E’, naturalmente, sacrosanto che Nunzia De Girolamo chieda al Garante per la Privacy di accertare eventuali violazioni del proprio diritto alla riservatezza ma, ad un tempo, è almeno inopportuno che si scomodi la legge sulla privacy per difendersi politicamente in parlamento – perché ancora non consta esservi un procedimento penale a suo carico – rispetto a contestazioni che riguardano le modalità con le quali un Ministro della Repubblica, all’epoca dei fatti Deputato – come ama ricordare l’On.

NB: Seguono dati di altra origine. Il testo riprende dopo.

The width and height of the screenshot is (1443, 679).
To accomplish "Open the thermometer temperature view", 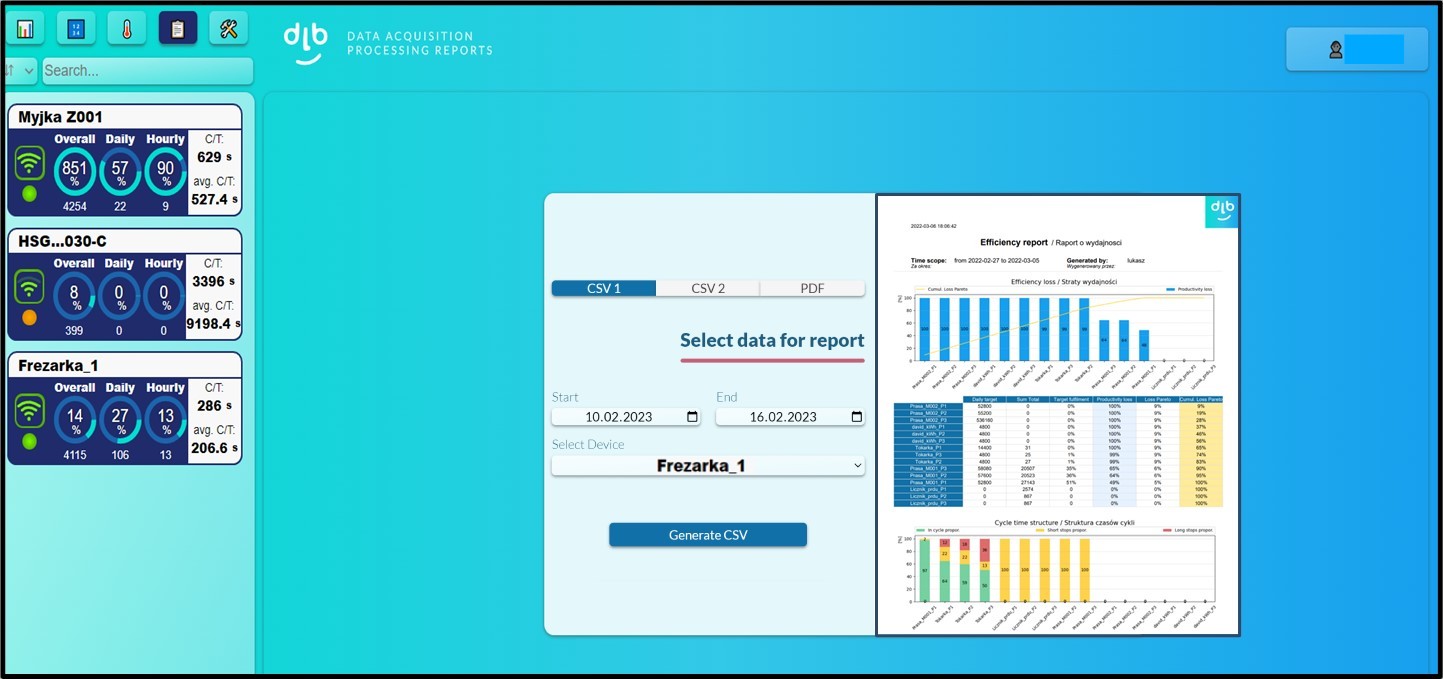I will point(127,28).
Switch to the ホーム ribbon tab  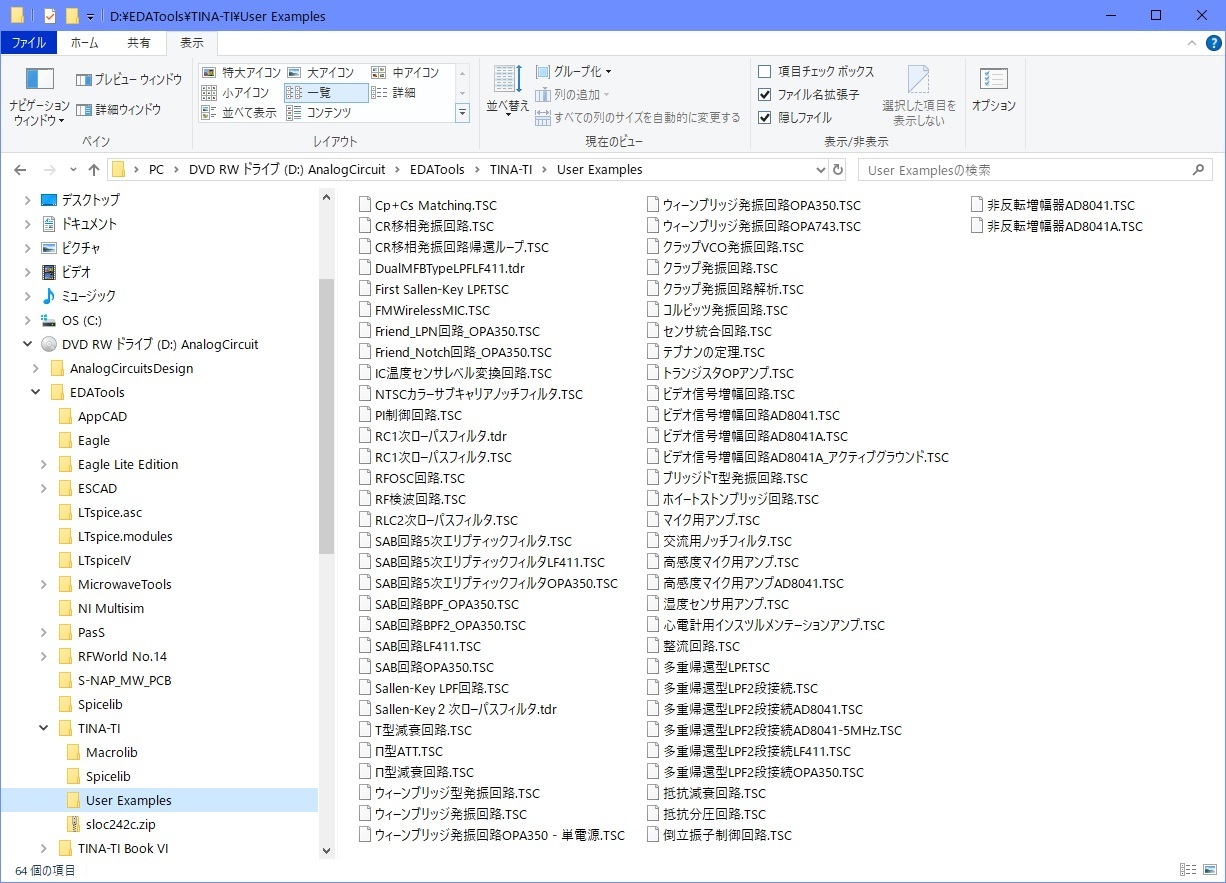[85, 42]
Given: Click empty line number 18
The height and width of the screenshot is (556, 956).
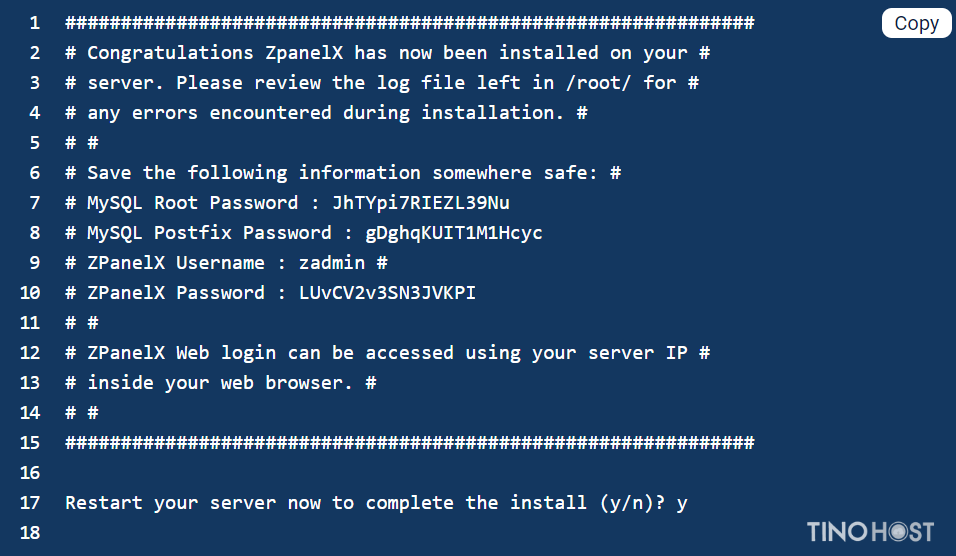Looking at the screenshot, I should (30, 533).
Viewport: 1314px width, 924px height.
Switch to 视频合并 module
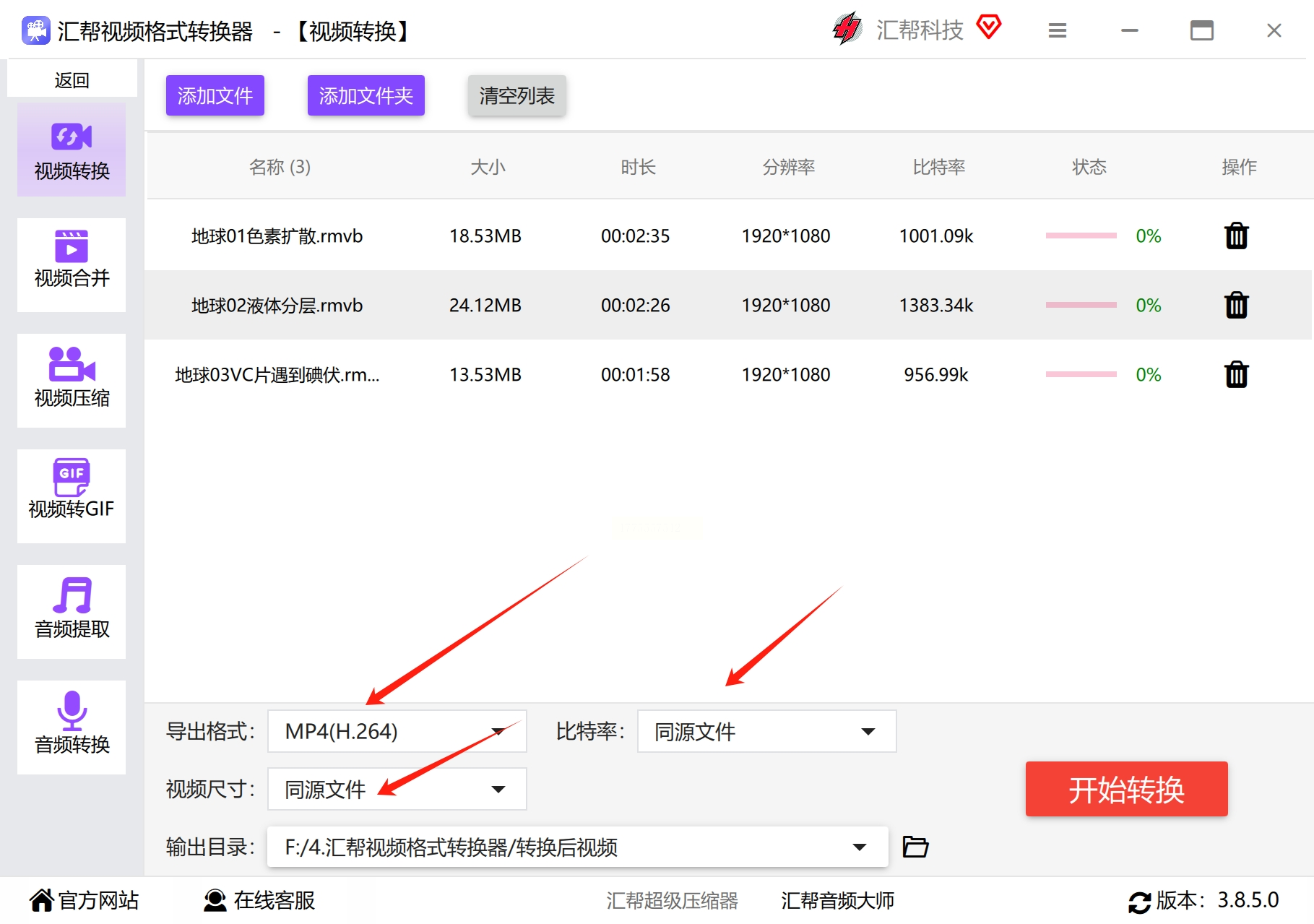pyautogui.click(x=72, y=264)
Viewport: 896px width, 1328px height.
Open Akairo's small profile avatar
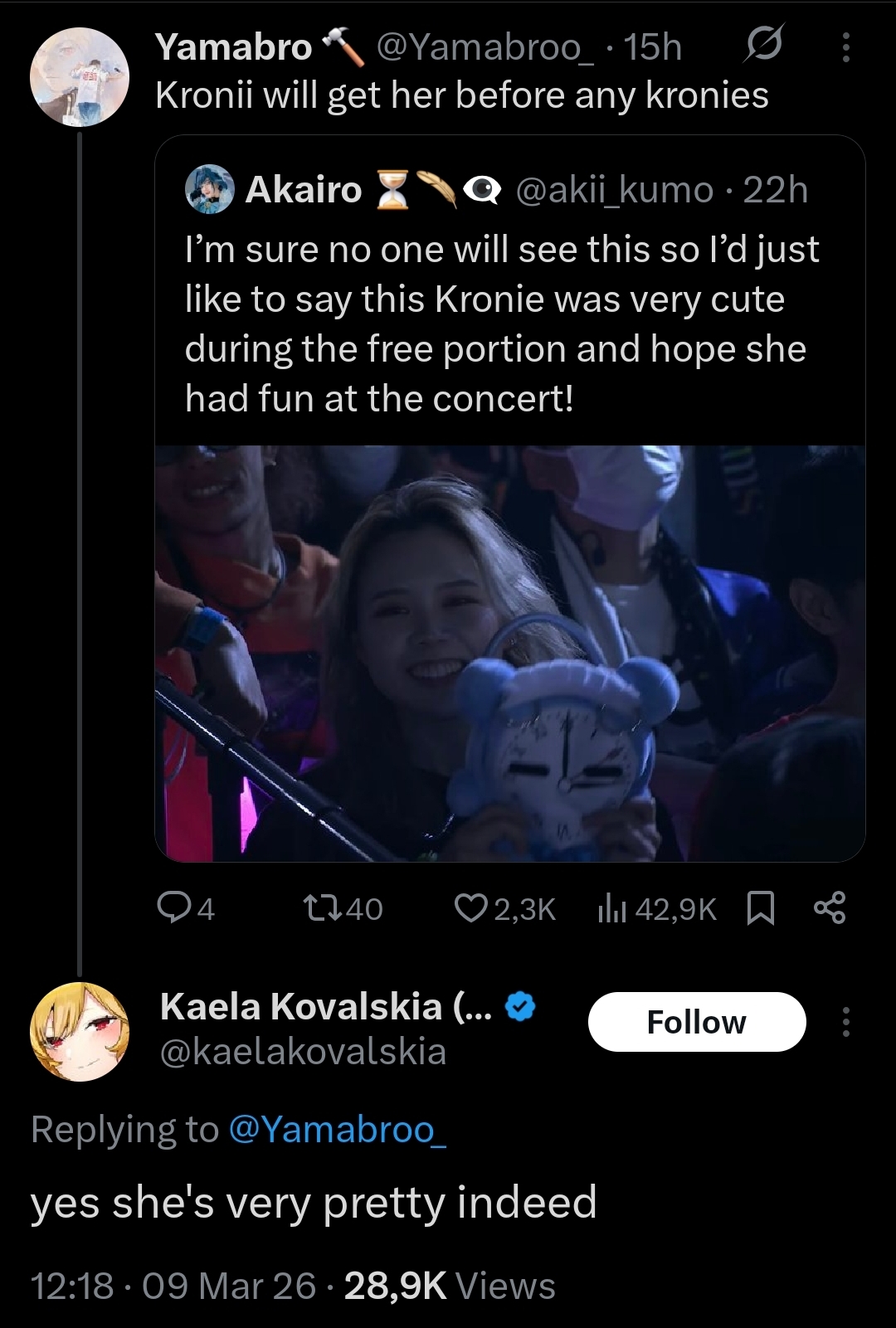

De Girolamo quasi che si trattasse di una circostanza attenuante – gestisce la “cosa pubblica” come se fosse “cosa privata”.

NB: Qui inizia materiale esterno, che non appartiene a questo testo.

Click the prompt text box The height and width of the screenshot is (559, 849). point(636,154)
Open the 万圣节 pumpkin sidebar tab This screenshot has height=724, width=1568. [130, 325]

Le contestazioni che vengono mosse all’attuale Ministro della Repubblica hanno carattere politicoe riguardano il governo della sanità locale, ovvero un ambito di servizi che è legittimo attendersi siano gestiti da chiunque abbia responsabilità istituzionali – dirette o indirette – con il rispetto, la trasparenza e la serietà che occorre quando si maneggia uno dei più sacri dei diritti costituzionali: quello alla salute dei cittadini.
Quanto emerge dalle intercettazioni all’origine della vicenda, anche a prescindere dal linguaggio sboccato e volgare utilizzato dal Ministro – pare dovuto ad una giornata particolarmente difficile – offre, al contrario, uno spaccato nel quale i servizi strumentali a garantire il diritto alla salute dei cittadini vengono gestiti con dinamiche da bisca o scommesse clandestine.
Un luogo privato “prestato” – quasi che non esistano sedi istituzionali nelle quali assumere quel genere di decisioni – in ufficio di un “direttorio” nel quale si confrontano soggetti che esercitano influenze diverse ed ulteriori rispetto a quelle che competerebbero loro in relazione al ruolo ed alle mansioni che occupano nella pubblica amministrazione e nelle istituzioni democratiche.
E’ curioso che la “padrona di casa” dopo aver consapevolmente trasformato la propria abitazione in un luogo per la discussione e l’assunzione di decisioni di carattere pubblico ed avervi “invitato” a partecipare una serie di amministratori pubblici, rivendichi oggi la “sacralità” del proprio domicilio.
La privacy, in questa vicenda, non c’entra ed evocarla rischia di trasformare un diritto ed una libertà fondamentale alla quale i cittadini dovrebbero affezionarsi ogni giorno di più come l’ennesimo alibi attraverso il quale pochi privilegiati provano a “ricoprire” i loro piccoli e grandi errori.
Non è solo una questione di principio.
Nella vicenda la privacy non c’entra neppure a norma di legge come, c’è da augurarsi, chiarisca, il prima possibile, il Garante per il trattamento dei dati personali e la riservatezza.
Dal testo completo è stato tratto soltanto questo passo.